Print the lines between the line holding "Identify the location of 'Get" and the line holding "coordinates (887, 400).", inclusive, exactly as they appear.

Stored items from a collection
______
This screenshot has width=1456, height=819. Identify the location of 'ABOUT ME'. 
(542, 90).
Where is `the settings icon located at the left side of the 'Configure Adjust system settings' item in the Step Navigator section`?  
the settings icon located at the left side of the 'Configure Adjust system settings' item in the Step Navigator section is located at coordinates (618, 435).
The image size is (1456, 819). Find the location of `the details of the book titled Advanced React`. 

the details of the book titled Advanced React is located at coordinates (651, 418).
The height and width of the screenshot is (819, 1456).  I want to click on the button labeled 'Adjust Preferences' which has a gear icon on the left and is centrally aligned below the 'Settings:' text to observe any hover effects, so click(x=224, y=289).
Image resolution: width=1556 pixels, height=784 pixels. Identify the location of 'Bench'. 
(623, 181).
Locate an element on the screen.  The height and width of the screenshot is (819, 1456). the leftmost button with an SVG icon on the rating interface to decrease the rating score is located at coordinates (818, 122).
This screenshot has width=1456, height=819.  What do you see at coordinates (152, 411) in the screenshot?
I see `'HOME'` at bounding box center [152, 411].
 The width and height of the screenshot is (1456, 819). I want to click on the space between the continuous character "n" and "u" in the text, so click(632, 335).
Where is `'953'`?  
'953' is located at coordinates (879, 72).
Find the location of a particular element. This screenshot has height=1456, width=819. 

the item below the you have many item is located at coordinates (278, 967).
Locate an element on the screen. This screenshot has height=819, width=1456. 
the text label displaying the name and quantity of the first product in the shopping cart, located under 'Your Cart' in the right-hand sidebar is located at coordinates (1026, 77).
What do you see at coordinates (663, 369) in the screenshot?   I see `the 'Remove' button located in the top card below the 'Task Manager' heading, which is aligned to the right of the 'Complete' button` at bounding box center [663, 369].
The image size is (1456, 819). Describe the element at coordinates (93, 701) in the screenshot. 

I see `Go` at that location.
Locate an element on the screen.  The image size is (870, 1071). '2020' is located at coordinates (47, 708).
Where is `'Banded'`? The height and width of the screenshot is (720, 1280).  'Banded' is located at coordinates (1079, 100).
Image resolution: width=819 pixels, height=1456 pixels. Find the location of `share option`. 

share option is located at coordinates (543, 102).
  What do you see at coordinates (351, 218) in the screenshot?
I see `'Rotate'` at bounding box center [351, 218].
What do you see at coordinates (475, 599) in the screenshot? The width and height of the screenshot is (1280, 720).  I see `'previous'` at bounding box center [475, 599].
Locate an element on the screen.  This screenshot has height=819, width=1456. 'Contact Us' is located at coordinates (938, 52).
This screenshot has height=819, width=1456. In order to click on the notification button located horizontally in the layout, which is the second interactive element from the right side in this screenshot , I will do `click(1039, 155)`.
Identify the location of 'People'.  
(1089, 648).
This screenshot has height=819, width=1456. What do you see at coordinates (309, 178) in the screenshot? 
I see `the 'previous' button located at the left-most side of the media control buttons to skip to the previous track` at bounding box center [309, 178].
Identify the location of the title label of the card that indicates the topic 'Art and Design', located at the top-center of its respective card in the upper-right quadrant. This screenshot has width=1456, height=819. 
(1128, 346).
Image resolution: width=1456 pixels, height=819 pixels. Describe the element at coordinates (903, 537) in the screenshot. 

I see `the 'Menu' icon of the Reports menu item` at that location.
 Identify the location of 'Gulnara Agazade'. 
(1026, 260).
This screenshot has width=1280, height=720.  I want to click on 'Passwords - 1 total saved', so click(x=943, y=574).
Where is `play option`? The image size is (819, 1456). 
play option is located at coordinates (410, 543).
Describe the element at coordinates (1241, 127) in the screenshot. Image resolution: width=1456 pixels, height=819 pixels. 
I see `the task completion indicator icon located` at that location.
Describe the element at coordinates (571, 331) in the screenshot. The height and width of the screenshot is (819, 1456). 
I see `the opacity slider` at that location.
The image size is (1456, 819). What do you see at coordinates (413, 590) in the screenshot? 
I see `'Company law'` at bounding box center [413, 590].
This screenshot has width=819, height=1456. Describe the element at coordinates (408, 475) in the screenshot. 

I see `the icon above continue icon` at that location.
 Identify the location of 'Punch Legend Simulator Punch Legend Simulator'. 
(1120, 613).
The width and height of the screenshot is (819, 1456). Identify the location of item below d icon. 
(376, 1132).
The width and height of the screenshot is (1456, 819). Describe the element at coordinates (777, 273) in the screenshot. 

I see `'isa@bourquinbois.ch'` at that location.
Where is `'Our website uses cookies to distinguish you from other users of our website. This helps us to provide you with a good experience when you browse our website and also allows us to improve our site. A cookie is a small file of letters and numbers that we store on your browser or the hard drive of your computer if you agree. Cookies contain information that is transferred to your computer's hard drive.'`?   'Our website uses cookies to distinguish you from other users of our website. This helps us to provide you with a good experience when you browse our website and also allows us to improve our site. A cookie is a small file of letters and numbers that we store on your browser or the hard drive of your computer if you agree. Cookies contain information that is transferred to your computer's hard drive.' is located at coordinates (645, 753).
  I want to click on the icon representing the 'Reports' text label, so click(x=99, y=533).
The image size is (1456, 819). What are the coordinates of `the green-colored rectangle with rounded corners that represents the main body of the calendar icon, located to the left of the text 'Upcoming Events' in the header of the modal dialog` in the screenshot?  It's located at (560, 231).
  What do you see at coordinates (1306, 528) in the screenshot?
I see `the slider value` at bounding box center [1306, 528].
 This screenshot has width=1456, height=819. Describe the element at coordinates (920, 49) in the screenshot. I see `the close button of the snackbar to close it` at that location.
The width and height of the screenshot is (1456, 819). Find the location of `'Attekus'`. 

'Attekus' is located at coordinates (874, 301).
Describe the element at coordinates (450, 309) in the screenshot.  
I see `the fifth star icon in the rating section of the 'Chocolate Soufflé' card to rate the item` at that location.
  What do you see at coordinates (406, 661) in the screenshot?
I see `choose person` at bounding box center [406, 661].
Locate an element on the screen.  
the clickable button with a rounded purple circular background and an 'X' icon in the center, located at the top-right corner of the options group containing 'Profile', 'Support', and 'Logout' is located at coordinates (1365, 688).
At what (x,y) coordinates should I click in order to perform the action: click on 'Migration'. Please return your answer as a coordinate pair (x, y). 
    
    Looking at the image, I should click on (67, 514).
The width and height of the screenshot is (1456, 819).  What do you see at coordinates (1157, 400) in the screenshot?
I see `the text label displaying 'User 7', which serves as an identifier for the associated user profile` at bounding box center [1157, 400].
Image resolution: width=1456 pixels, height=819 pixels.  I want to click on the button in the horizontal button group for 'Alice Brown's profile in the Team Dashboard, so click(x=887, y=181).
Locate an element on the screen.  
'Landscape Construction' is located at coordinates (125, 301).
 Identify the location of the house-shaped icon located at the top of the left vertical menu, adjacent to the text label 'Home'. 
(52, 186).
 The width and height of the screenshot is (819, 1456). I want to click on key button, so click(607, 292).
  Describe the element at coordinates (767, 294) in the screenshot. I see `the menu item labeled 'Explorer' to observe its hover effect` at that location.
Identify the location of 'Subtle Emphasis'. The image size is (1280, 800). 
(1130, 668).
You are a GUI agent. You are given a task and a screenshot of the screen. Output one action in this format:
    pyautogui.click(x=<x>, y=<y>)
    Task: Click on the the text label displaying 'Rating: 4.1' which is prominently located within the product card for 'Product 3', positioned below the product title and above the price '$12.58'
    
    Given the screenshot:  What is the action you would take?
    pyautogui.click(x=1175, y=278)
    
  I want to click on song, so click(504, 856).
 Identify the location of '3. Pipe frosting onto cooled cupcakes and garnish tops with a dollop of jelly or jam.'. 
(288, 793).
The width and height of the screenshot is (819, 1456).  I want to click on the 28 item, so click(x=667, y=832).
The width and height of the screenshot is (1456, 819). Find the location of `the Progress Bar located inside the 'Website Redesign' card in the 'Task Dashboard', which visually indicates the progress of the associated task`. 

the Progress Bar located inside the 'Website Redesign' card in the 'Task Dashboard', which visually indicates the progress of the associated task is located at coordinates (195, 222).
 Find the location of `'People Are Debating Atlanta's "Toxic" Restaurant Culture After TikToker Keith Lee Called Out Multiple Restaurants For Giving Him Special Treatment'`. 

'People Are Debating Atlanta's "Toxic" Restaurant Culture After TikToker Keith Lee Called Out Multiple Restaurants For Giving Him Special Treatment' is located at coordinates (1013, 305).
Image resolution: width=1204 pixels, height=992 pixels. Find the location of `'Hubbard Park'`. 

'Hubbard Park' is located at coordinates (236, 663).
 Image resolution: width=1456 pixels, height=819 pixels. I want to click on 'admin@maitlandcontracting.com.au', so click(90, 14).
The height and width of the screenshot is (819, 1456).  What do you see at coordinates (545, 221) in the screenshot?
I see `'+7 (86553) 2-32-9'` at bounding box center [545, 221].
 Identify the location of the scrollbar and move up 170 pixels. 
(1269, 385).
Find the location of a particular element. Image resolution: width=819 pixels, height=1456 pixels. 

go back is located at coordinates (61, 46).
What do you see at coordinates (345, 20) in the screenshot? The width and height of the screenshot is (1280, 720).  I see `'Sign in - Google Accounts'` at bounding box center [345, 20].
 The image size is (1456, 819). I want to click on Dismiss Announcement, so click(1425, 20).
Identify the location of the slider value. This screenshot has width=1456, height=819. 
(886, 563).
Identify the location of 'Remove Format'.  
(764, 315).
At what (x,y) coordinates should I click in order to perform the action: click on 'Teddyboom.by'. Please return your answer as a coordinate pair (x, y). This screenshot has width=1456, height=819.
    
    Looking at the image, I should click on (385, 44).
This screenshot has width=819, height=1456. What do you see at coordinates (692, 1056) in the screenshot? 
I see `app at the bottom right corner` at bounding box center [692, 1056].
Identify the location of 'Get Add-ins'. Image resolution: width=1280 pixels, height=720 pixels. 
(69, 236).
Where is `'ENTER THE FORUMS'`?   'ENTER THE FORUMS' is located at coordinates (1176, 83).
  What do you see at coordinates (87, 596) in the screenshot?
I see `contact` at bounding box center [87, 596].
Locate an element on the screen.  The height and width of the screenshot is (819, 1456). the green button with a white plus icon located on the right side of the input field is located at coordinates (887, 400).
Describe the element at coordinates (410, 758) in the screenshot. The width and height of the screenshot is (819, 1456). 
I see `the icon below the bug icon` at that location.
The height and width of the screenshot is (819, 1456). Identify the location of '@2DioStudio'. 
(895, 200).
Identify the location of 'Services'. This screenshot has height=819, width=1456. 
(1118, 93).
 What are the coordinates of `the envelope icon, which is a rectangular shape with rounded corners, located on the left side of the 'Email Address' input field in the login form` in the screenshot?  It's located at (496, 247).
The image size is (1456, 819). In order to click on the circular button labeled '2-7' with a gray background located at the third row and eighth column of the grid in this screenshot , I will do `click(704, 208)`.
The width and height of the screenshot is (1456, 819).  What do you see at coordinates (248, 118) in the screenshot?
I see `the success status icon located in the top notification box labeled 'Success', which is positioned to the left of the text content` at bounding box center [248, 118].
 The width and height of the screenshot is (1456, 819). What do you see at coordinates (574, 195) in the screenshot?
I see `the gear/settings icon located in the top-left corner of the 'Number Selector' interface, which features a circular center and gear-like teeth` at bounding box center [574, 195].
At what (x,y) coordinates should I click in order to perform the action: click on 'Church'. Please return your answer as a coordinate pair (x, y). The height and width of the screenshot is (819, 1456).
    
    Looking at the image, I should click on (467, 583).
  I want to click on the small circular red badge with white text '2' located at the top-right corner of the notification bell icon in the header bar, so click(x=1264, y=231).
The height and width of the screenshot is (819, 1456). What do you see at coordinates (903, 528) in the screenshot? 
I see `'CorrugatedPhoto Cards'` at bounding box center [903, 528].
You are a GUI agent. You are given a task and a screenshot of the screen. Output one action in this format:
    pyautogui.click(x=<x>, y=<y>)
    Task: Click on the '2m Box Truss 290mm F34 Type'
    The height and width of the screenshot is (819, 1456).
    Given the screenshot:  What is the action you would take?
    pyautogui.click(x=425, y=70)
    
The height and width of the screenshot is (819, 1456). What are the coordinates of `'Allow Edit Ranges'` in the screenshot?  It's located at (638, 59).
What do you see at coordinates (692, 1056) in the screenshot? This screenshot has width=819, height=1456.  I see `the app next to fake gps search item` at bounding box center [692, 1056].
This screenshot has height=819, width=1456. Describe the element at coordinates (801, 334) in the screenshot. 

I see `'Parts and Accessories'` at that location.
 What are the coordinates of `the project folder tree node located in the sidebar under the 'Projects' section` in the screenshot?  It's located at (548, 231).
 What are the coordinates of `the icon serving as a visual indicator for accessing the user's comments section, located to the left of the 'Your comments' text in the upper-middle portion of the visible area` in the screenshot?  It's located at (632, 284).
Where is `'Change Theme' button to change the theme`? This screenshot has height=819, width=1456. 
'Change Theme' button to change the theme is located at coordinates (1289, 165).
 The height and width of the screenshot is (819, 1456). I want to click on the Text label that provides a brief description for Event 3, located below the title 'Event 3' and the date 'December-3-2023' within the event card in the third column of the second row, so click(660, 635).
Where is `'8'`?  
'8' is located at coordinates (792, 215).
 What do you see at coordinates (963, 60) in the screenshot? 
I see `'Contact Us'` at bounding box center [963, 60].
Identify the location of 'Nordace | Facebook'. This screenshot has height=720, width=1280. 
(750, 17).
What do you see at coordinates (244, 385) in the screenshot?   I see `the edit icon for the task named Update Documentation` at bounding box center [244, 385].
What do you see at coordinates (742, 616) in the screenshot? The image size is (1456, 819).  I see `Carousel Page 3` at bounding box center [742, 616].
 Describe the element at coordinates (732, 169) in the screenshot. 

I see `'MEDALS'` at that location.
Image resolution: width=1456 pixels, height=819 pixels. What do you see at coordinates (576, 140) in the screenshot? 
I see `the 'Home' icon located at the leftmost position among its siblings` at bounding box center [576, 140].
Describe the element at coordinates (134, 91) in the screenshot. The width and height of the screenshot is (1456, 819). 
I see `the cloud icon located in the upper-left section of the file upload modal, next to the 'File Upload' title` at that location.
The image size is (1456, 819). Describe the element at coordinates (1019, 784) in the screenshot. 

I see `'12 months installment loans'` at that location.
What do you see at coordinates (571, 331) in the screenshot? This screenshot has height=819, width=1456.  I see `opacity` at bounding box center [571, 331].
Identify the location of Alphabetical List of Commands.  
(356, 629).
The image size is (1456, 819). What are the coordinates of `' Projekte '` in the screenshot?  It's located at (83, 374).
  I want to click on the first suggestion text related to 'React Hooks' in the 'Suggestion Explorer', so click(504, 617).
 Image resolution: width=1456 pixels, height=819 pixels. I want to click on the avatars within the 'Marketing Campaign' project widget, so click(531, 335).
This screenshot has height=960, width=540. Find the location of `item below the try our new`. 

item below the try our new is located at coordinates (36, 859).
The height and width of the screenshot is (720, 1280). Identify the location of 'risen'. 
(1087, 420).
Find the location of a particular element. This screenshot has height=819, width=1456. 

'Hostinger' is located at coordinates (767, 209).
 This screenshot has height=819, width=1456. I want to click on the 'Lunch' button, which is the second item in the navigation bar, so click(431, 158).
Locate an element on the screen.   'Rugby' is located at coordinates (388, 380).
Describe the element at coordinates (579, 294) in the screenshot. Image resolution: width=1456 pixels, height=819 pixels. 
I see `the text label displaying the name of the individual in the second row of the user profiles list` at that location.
______
• [TASK RESULT]:
Identify the location of 'Get Add-ins'. Image resolution: width=1280 pixels, height=720 pixels. 
(69, 236).
Where is `'ENTER THE FORUMS'`?   'ENTER THE FORUMS' is located at coordinates (1176, 83).
  What do you see at coordinates (87, 596) in the screenshot?
I see `contact` at bounding box center [87, 596].
Locate an element on the screen.  The height and width of the screenshot is (819, 1456). the green button with a white plus icon located on the right side of the input field is located at coordinates (887, 400).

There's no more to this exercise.